Since becoming a new mom I’ve found my time seems to escape me. Or rather, my time simply isn’t my own anymore. I’m constantly focusing on everything that needs to be done – as well as the manner, time and circumstances it has to be done in – for the picture in my head to work out the way I want it to.

But all too often (most days lately) it just doesn’t go as planned. The result is that for a while now I’ve allowed that to largely influence my day, my planning and most of all, my running.

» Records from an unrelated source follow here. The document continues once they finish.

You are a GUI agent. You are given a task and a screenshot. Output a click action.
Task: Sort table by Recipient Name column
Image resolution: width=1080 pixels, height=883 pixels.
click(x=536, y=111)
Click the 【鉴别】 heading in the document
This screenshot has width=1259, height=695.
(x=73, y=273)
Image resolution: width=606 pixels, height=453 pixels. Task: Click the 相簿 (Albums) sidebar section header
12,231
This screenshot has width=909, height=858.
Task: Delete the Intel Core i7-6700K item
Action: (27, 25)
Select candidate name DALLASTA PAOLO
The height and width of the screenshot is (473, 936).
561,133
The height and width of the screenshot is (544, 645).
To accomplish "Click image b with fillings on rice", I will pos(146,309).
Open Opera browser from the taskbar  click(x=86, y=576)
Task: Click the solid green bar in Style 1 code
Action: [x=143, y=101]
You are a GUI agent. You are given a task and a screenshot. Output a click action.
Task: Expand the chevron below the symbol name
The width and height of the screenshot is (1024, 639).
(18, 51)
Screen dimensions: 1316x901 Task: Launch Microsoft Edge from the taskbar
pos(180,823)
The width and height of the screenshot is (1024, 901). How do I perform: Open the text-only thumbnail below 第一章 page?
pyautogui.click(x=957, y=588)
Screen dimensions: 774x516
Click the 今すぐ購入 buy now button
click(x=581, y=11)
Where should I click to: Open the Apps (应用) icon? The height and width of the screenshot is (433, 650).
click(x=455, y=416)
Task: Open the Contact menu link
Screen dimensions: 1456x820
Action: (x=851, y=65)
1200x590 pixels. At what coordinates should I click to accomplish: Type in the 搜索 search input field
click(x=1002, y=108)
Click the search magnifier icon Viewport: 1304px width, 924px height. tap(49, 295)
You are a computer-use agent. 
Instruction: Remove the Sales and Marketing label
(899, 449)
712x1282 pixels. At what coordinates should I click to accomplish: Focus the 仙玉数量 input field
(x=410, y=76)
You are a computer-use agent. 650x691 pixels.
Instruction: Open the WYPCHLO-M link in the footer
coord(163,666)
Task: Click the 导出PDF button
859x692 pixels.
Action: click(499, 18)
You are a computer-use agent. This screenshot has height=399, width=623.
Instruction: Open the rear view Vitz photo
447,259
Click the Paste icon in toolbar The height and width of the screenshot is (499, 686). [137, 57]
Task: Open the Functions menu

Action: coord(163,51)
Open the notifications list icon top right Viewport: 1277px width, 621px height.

“Perfection is a virus, a tumor, a growth it infect the mind of the person it attaches itself to, until it eventually destroys the host.” – Prince Ea

We all have a picture in our minds of how we expect our run to go, our day to start or to end. Some of us need to start our day with a run, to set the tone for a successful day. Others need their runs to shut down their days. Either way we set standards for ourselves, general margins of error that we are willing to allow to influence us before we feel like it has all just been a waste.


Jani blog 2

For me, not getting enough sleep at night largely influences my run. It leads to mental exhaustion that clouds my judgement and makes me think that it’s not possible for me to go for a run. Something that makes me feel like I’m too tired to train. While in actual fact I’m fine. And indeed, my run is the thing that I need to make my day ‘perfect’ in its own way.

But perfection…
As humans we focus so much on this word perfect. Too much. Whether it’s our own type of perfect or that of standards prescribed by society. After watching a video by Prince Ea  I realised that I have to stop focusing on everything that goes wrong and just focus on going with the flow – to adapt to the situation, accept it for what it is and move forward.

So some days I’ll run tired and some days I’ll run energised. The idea is to adapt my training to my lifestyle, the lifestyle that I have now – as new mom – not the one I used to have. This means to just give myself a break some days, because my idea of perfect is not gonna happen. Not with JHB traffic, and especially not with a baby.

I’m going to stop focusing on this idea that I have in my head of how things should happen, because that makes me feel like a failure. It makes me feel like I’m not achieving what I should, and, like Prince Ea says in the video: “Perfection is a virus, a tumor, a growth it infect the mind of the person it attaches itself to, until it eventually destroys the host.”


So let’s stop focusing on something that doesn’t exist and lets focus on what’s happening now, and lets live a little more in the moment.

“Have no fear of perfection, Because you’ll never reach it!” – Salvador dali

So,  going forward I’m going to enjoy my run because I love running and it exhilarates me every time. On some days I will run a pace of 5:30 and on others 8:00. I’ll accept both because going for a run – in spite of all the things that can go wrong – is what makes me, me.